Source extract:
400 grams flour (3 1/2 cups)

small amount of oil for the bowl

plus 1 egg for brushing cinnamon buns

Filling:

75 grams butter at room temperature (5 tablespoons)

75 grams sugar (1/2 cup)

2 tablespoons cinnamon

50 grams marzipan (about 1/4 cup) (optional)

Glaze:

1 cup confectioners sugar

1-2 tablespoons hot water

Directions:

Dissolve yeast in cold milk stirring gently. Add oil, sugar, salt and cardamom. Add flour a little at the time and knead until you have a firm dough. Place a small amount of oil in the bowl and turn the dough in the bowl. Cover bowl with plastic wrap and let dough rise to double in size (30-60 minutes).

Place room temperature butter, sugar and cinnamon in a small bowl. If you’re using marzipan, break it up into small pieces and mix into butter using a fork to help break it up a little.

Prepare two round 8 inch baking pans by placing a round piece of parchment paper in bottom of pan and spray with non-stick oil. Or you can place parchment paper on a baking sheet.

Stored rows:
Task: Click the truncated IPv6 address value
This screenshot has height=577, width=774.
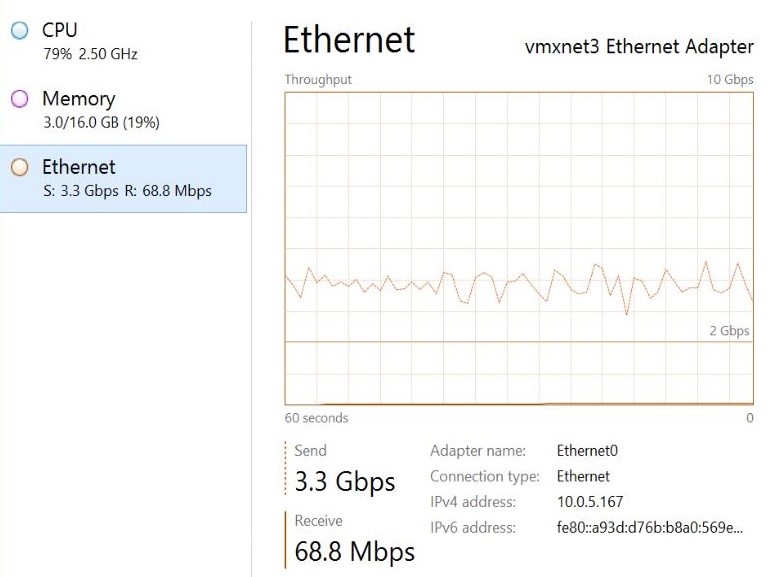Action: pyautogui.click(x=649, y=528)
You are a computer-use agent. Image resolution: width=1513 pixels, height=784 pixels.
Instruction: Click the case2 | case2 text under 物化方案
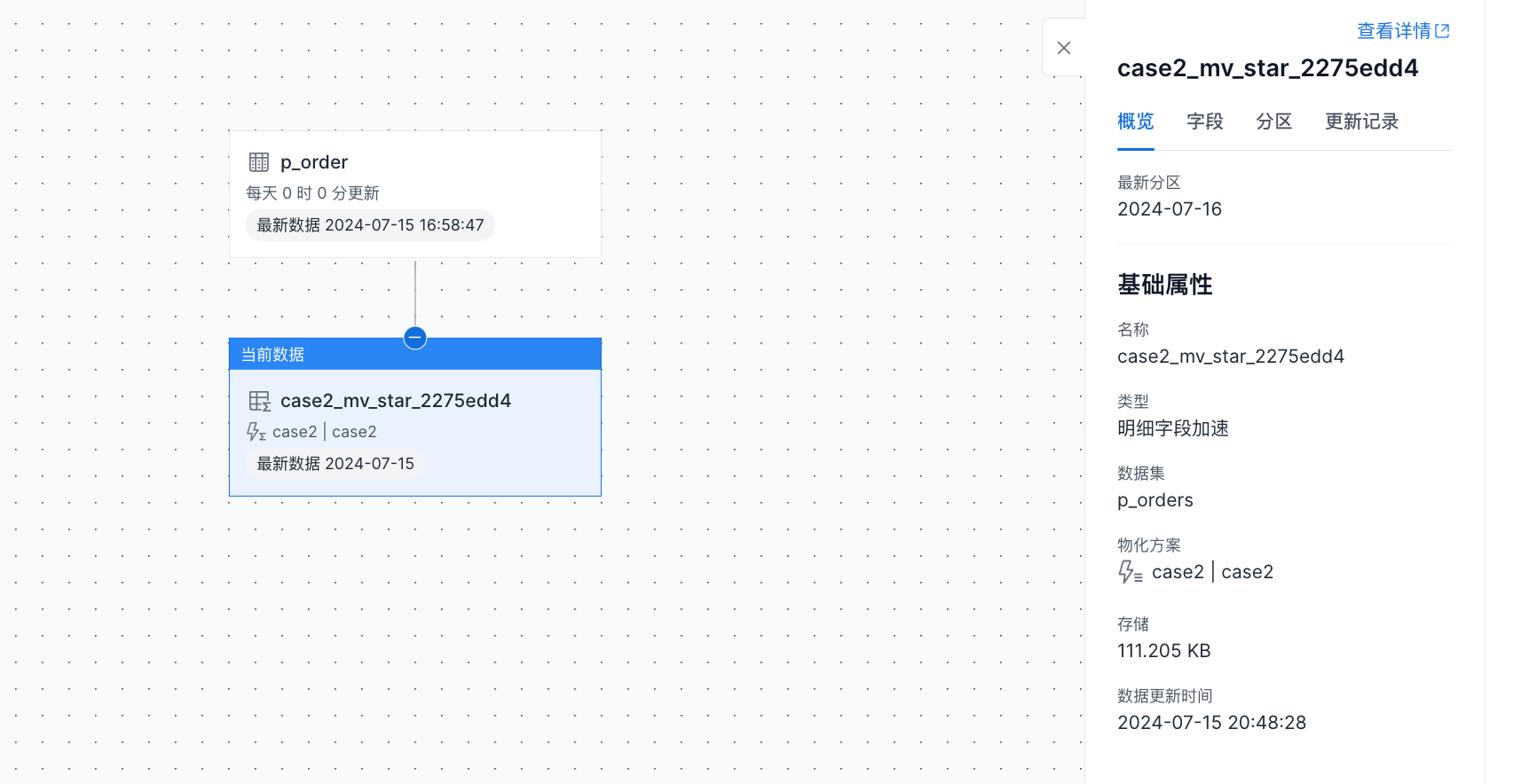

Requests:
1) In the cinnamon bun recipe, how long should the dough rise after it is covered with plastic wrap?
2) Check each statement against the cinnamon bun recipe and mark it yes or no, quoting the words of the recipe that settle it: (a) The filling calls for 2 tablespoons of cinnamon. (b) Marzipan is a required filling ingredient. (c) The yeast is dissolved in warm milk.
3) Pick up the cinnamon bun recipe after its last sentence and write the directions that follow.

Expected answers:
1) It should rise until doubled in size, 30 to 60 minutes.

2)
(a) Yes: "2 tablespoons cinnamon"
(b) No: "50 grams marzipan (about 1/4 cup) (optional)"
(c) No: "Dissolve yeast in cold milk stirring gently."

3)
Sprinkle tabletop with flour and roll out dough to 40 x 50 centimeter (15 x 19 inches). Spread butter filling onto dough and roll into a log starting at the long edge. Cut dough into 14 even slices. If using round baking pans, place cinnamon slices in a circular fashion – 7 slices in each pan. If you using a baking sheet, place cinnamon slices right next to one another. By placing slices close to one another during baking is keeps the finished cinnamon buns moister. Cover baking pans or baking sheet with a dry kitchen towel, place in a warm location and allow to rise for another 30 minutes.

Preheat oven to 225 degrees Celsius (about 425 degrees Fahrenheit). Bake for 12 to 15 minutes. Let cool for 5-10 minutes before glazing. To make glaze, simply combine confectioners sugar and water until desired consistency. Enjoy!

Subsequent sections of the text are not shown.